On voit distinctement ici à quel point sont dangereux dans leur
principe même toutes les juridictions, tous les dispositifs
d’exception. L’affaire de Tarnac est apparue comme une démonstration si
flagrante de cette « leçon », que c’est un « juge d’instruction
antiterroriste », Gilbert Thiel, qui en a énoncé la morale dès la fin
du mois de novembre 2008. Le propre de la notion même de terrorisme,
dit-il (dans un entretien accordé à Libération), est qu’elle se prête à
toutes sortes d’opérations d’extension insidieuses. Le terrorisme étant
un concept accordéon, il va servir de truchement à toutes sortes
d’opérations (politico-judiciaires) d’hypercriminalisation d’actions ou
de conduites absolument disparates : préparation d’attentats par
explosifs, émeute de banlieue, déversement d’acide sulfurique dans une
rivière en vue de protester contre une délocalisation, diffusion
d’écrits jugés séditieux, plasticage d’un radar routier, etc. D’autre
part, toutes les incriminations de « terrorisme » font apparaître une
dangereuse confusion entre le rôle de l’exécutif et celui du judiciaire
- comme cela saute aux yeux dans le cas de la commune de Tarnac, c’est
sous la pression directe des gouvernants que les magistrats
antiterroristes prononcent les inculpations.
Étant lui-même partie prenante de ce dispositif de l’exception légale,
de l’exception furtive et rendue permanente, le juge Thiel ne peut
évidemment pas aller au bout de son raisonnement et mettre en cause le
principe de l’existence d’un corps de magistrats chargés spécialement
d’instruire les affaires de terrorisme, ainsi que celui de l’existence
de juridictions spéciales, comme celle devant laquelle comparaît
actuellement le nationaliste corse Yvan Colonna. Ce n’en est pas moins
de cela qu’il est question : il est urgent que se compose dans notre
pays une force qui exige la dissolution de toutes les juridictions et
procédures d’exception.
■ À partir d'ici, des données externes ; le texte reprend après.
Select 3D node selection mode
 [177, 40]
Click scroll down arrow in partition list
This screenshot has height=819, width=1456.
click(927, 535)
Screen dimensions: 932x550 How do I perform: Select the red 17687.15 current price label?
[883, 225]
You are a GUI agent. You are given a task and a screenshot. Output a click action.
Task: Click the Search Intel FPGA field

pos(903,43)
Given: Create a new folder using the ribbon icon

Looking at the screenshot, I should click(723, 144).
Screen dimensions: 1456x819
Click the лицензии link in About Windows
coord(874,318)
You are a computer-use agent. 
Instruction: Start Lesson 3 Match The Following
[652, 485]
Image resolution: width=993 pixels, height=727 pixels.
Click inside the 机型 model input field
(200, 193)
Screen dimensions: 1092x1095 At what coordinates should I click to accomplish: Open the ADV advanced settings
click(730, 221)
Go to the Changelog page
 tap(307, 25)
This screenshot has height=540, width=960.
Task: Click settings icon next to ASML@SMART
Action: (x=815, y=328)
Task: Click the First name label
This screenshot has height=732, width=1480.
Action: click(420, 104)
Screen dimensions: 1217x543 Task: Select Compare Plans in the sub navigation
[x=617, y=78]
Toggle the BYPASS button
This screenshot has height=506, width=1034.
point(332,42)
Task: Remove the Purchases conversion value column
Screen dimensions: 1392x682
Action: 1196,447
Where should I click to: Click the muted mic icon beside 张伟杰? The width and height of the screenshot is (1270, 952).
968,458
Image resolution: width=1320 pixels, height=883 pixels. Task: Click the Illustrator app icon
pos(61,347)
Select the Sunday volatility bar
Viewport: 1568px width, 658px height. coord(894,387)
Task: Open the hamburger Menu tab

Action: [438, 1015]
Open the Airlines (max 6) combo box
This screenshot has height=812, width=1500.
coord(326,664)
Que ce soit du côté de la police, de la
magistrature, voire de l’université (la « criminologie »), le vocable «
terrorisme » est, avant toute chose, un intensificateur de l’exception.
Or ce que manifeste avec éclat la poursuite sans fin de la vindicte
d’État qui s’est abattue sur Julien Coupat, c’est la destination
explicitement politique de ce genre de lettre de cachet : en
s’obstinant à transformer en détenu particulièrement surveillé un jeune
homme exemplairement rétif aux polices contemporaines de l’ordre
néolibéral, il s’agit bien, pour nos gouvernants, d’adresser un message
à toute une jeunesse tentée, aujourd’hui, d’entrer ouvertement dans des
conduites de résistance : n’allez pas vous imaginer que vous pourriez
devenir impunément désobéissants jusqu’à être ingouvernables, n’allez
pas imaginer que nous ne disposions pas de tout l’arsenal propre à
réprimer vos tentations dissidentes : au moindre pas de côté, nous
frapperons sans merci, nous vous harcèlerons et vous arrêterons
systématiquement à la fin des manifestations, nous épierons vos
conduites suspectes, nous vous traiterons en ennemis dès l’instant où
vous entreprendrez de vivre et penser « autrement » ; voyez Coupat.
C’est bien de cela qu’il est ici question : de la criminalisation
promise, grâce à l’existence de dispositifs d’exception discriminants,
relativement discrets, de toute espèce de politique radicale qui récuse
les règles fixées par les gouvernants. En période de forte mobilisation
du milieu universitaire, cette menace prend tout son relief…
(*) Enseigne la philosophie à l’université Paris-VIII Saint-Denis.